WORK TO BE COMPLETED: Would you write out, exactly as they stand, all lines from the one containing "This screenshot has width=1073, height=741." through the end of the listing below, and only those?

DATA TO PROCESS:
□ □ □ □

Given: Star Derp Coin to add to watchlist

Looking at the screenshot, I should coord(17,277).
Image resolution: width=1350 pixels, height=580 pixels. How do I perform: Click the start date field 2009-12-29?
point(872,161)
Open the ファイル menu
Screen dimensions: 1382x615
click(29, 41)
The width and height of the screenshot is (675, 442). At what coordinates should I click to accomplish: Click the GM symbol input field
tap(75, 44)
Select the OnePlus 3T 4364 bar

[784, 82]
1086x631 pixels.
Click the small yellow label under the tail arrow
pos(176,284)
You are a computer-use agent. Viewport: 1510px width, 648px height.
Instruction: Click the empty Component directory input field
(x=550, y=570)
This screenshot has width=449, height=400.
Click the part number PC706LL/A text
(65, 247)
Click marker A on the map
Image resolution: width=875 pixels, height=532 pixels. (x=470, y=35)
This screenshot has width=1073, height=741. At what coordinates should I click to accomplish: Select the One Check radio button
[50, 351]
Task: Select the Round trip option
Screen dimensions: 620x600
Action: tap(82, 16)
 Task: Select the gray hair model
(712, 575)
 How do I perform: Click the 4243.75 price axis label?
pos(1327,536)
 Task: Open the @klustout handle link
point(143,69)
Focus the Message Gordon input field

□ □ □ □

SOLUTION TO THE EXERCISE:
This screenshot has width=1073, height=741. At what coordinates should I click to accomplish: Select the One Check radio button
[50, 351]
Task: Select the Round trip option
Screen dimensions: 620x600
Action: tap(82, 16)
 Task: Select the gray hair model
(712, 575)
 How do I perform: Click the 4243.75 price axis label?
pos(1327,536)
 Task: Open the @klustout handle link
point(143,69)
Focus the Message Gordon input field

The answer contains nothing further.